Banks have several million customers and telecommunication operators also have several million customers. If they both collaborate to provide an m-payment solution it is a win-win situation for both industries. In this model, the bank account is linked to the mobile phone number of the customer. When the customer makes an m-payment transaction with a merchant, the bank account of the customer is debited and the value is credited to the merchant account.
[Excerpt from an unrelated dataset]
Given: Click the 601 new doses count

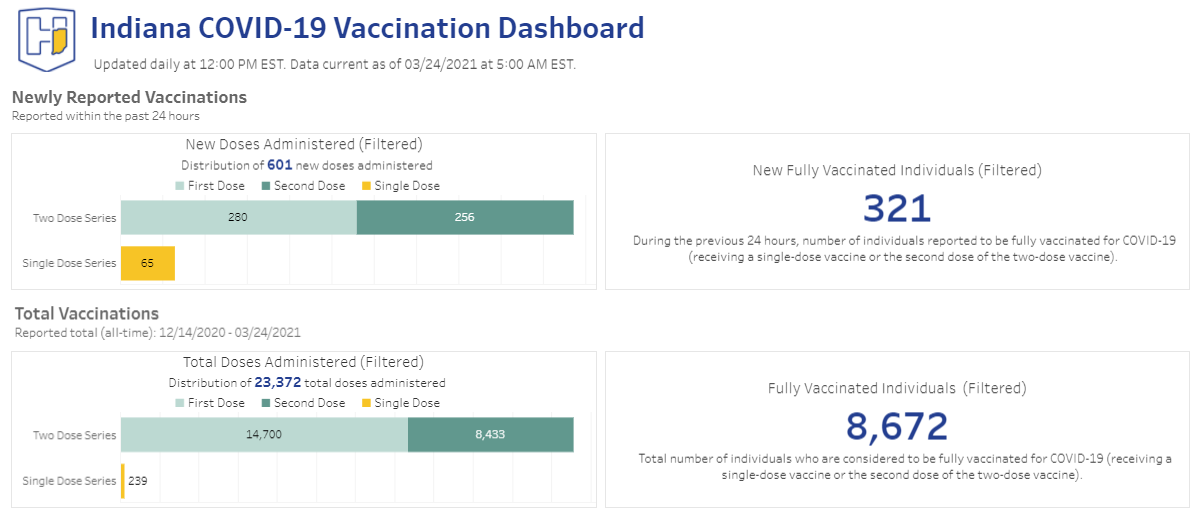Looking at the screenshot, I should point(279,164).
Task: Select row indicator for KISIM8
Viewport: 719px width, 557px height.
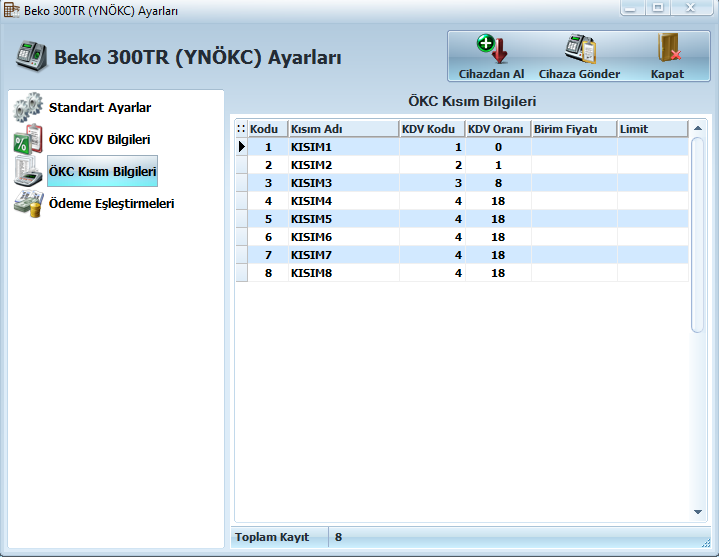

Credit Card based M-Payment

In the credit card based m-payment model, the credit card number is linked to the mobile phone number of the customer. When the customer makes an m-payment transaction with a merchant, the credit card is charged and the value is credited to the merchant account. Credit card based solutions have the limitation that it is heavily dependent on the level of penetration of credit cards in the country. In India, the number of credit card holders is 15 million. Only this small segment of the population will benefit in the credit card based model. Though limited in scope, there may be high demand within this segment for a payment solution with credit cards and also, may provide high volumes of transactions.

Telecommunication Company Billing of M-Payments

Customers may make payment to merchants using his or her mobile phone and this may be charged to the mobile phone bills of the customer. The customer then settles the bill with the telecommunication company. This may be further classified into prepaid airtime (debit) and postpaid subscription (credit).